The deal is the third large transaction in recent months involving big suppliers of manufacturing services to the drug industry. In December, the Swiss giant Lonza agreed to acquire Capsugel, a maker of gelatin capsules and other drug delivery products, for about $5.5 billion. Just last month, Thermo Fisher Scientific said it will buy Patheon, which makes both pharmaceutical chemicals and finished-dose drugs, for $7.2 billion.

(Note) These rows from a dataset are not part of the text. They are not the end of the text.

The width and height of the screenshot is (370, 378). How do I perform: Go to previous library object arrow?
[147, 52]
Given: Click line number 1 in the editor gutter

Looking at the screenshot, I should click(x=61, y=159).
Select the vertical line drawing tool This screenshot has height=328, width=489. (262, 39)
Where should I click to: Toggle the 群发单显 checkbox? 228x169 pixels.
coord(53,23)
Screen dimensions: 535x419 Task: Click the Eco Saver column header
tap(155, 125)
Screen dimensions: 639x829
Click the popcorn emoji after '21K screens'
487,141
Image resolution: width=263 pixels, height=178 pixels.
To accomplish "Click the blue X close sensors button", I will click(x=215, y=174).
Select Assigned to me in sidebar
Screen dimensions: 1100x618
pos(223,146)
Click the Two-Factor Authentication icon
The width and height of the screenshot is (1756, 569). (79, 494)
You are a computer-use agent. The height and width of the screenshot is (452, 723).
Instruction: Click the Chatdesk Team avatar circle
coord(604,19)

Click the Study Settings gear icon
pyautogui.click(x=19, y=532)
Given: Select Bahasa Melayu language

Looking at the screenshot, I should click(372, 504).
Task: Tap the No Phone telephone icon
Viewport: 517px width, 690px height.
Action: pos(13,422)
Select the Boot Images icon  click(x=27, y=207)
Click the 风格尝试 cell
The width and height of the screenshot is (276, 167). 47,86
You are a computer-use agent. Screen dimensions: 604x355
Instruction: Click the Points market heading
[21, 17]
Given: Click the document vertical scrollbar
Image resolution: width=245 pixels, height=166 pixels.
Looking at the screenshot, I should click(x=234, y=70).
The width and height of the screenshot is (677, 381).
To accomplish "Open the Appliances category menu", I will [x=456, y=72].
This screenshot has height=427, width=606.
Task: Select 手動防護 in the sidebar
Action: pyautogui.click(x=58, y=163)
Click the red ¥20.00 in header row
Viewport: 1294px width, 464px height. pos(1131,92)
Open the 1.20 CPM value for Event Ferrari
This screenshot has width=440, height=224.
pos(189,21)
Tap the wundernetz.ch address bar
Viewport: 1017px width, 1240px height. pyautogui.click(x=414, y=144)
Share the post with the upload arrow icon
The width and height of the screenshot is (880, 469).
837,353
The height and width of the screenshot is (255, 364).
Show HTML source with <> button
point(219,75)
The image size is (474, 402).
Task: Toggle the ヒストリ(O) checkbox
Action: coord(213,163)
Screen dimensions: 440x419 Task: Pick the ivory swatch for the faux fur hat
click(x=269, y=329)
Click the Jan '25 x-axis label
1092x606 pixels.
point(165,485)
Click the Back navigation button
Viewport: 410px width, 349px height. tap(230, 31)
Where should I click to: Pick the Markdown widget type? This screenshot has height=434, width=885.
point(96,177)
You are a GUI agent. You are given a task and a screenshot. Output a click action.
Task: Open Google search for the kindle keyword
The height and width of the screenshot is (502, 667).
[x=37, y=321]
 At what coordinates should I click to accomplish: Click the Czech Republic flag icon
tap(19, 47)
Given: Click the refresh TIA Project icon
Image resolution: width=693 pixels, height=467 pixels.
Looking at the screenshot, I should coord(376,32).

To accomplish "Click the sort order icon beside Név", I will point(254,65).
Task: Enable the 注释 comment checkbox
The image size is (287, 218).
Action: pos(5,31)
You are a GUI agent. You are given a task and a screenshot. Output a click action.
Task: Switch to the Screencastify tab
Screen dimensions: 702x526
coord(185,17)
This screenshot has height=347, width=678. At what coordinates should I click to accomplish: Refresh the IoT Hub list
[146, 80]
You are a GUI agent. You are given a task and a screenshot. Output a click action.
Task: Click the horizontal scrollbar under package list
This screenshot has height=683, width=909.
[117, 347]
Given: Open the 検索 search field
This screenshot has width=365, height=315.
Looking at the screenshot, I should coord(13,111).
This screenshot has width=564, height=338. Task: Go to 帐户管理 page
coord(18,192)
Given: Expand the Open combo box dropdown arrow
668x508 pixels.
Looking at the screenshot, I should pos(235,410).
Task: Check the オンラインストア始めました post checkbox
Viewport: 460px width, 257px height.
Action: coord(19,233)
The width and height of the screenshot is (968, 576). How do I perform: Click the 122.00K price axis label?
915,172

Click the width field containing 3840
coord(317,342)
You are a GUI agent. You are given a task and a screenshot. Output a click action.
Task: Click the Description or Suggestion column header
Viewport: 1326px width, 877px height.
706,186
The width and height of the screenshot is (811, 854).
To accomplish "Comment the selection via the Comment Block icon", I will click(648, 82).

Founded in 1991 by Thomas E. D’Ambra, a one-time research chemist at Sterling Winthrop, AMRI is considered a pioneer in drug contract research. Under D’Ambra’s leadership, it expanded into manufacturing and biopharmaceutical services and amassed facilities in the U.S., the U.K., India, and Singapore.

D’Ambra retired at the end of 2013 and turned the reins over to William S. Marth, a former Teva Pharmaceutical Industries executive. Marth picked up the pace of acquisitions, buying two European pharmaceutical chemical makers—Italy’s Euticals and Spain’s Gadea—for more than $500 million combined. It also bought several smaller firms.

Thanks to the acquisitions, AMRI’s sales have grown from about $225 million in 2012 to $570 million last year. Marth has said his goal is to create a $1 billion-per-year firm.

But Marth wasn’t able to solve the lack of profitability that has long plagued AMRI. In its early years, the company enjoyed royalties gained from its discovery of a new route to fexofenadine, the active ingredient in the allergy medicine Allegra. But the royalty stream ended in 2015.

AMRI lost a few million dollars each year from 2012–15 and then more than $70 million last year. It is also weighed down by some $600 million in debt stemming from largely from its acquisition spree. The firm’s stock price has been sluggish since the beginning of 2015.

Carlyle and GTCR say they have been impressed by AMRI’s direction. “We believe AMRI is uniquely positioned to capitalize on an increased trend for outsourcing of pharmaceutical products and services and look forward to partnering with the AMRI team to achieve its strategic objectives and drive value for all of AMRI’s stakeholders,” says Dean Mihas, head of GTCR’s health care group.